AIM OF THE EXERCISE
Continue the passage on wind energy development in Lithuania, picking up right after its final sentence.

TEXT PASSAGE
━━━━━━━━━━━━━━━━━━━━━━━━━━━━━━

Wide attention will be devoted for the development of wind energy in Lithuania. The Ministry of Energy has revised and submitted to the Government the draft project of the Renewable Energy Resources Development Programme for 2016-2020, which will be more favourable to all electricity consumers and promote investment in the development of wind energy, informs LETA/ELTA.

Based on the draft programme, the installed generation capacity using wind energy should grow by another 250 MW next to the already planned boost of 500 MW. This would raise the total inland wind power farm capacity by up to one and a half times.

The Ministry of Energy has proposed to continue supporting wind energy developers but seeks for the support not to affect electricity consumers and not to increase electricity tariffs. The development of inland wind power plants would be promoted through supporting investment in wind farms. This could be done by allocating finances from the European Union structural funds administered by the Ministry of Energy once the planned measures are implemented and 2014-2020 EU fund investment programme is reviewed. After the revision of the programme it should be known how much money may be allotted for the investment in wind power plants.

━━━━━━━━━━━━━━━━━━━━━━━━━━━━━━

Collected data
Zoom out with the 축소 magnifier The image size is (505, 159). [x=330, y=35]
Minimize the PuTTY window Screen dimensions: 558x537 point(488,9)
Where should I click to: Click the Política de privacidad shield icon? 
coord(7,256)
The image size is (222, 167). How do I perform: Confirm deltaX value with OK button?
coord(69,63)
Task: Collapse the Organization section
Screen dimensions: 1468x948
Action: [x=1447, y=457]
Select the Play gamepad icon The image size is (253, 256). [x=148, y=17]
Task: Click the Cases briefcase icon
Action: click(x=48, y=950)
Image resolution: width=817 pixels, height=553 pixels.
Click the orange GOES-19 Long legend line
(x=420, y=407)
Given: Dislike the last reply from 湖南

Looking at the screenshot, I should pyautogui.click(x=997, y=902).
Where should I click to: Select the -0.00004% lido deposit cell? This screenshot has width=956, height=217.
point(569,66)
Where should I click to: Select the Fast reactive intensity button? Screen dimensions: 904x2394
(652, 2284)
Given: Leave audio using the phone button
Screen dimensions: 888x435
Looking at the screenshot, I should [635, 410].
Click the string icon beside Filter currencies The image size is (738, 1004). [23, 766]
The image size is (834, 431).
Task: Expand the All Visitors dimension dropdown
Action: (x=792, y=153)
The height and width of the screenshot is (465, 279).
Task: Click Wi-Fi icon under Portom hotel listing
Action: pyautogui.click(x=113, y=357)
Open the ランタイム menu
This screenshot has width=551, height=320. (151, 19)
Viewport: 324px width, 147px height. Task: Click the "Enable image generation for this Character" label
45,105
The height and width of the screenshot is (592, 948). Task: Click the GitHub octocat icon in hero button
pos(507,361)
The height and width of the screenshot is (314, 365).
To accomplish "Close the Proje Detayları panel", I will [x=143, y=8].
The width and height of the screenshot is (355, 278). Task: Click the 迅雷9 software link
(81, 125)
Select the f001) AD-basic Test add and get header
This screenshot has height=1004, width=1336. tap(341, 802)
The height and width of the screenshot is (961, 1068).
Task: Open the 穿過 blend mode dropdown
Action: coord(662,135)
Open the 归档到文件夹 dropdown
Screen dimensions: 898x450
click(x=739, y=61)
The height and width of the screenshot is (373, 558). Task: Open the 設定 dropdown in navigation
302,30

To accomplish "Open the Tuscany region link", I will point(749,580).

━━━━━━━━━━━━━━━━━━━━━━━━━━━━━━

RESULT
“The development of renewable energy resources is a priority nearly all across the globe. We understand the importance of the issue and approve of the development of renewable energy resources. If there was an opportunity to support investment from the EU structural funds, we would facilitate conditions for wind energy developers but electricity tariffs for consumers would not grow,” said Lithuania’s Energy Minister Rokas Masiulis.

Upon receiving EU support for investment, wind farm developers would have to act under market conditions. Until now wind energy has been supported by guaranteeing a tariff for 12 years for which generated power is acquired. All electricity consumers pay for this because support for renewable energy is financed from the budget of public service obligations. Public service obligations are included in the final electricity price. In 2015 approximately EUR 63.7 million was allotted from the public service obligations budget for electricity generation using renewable electricity resources.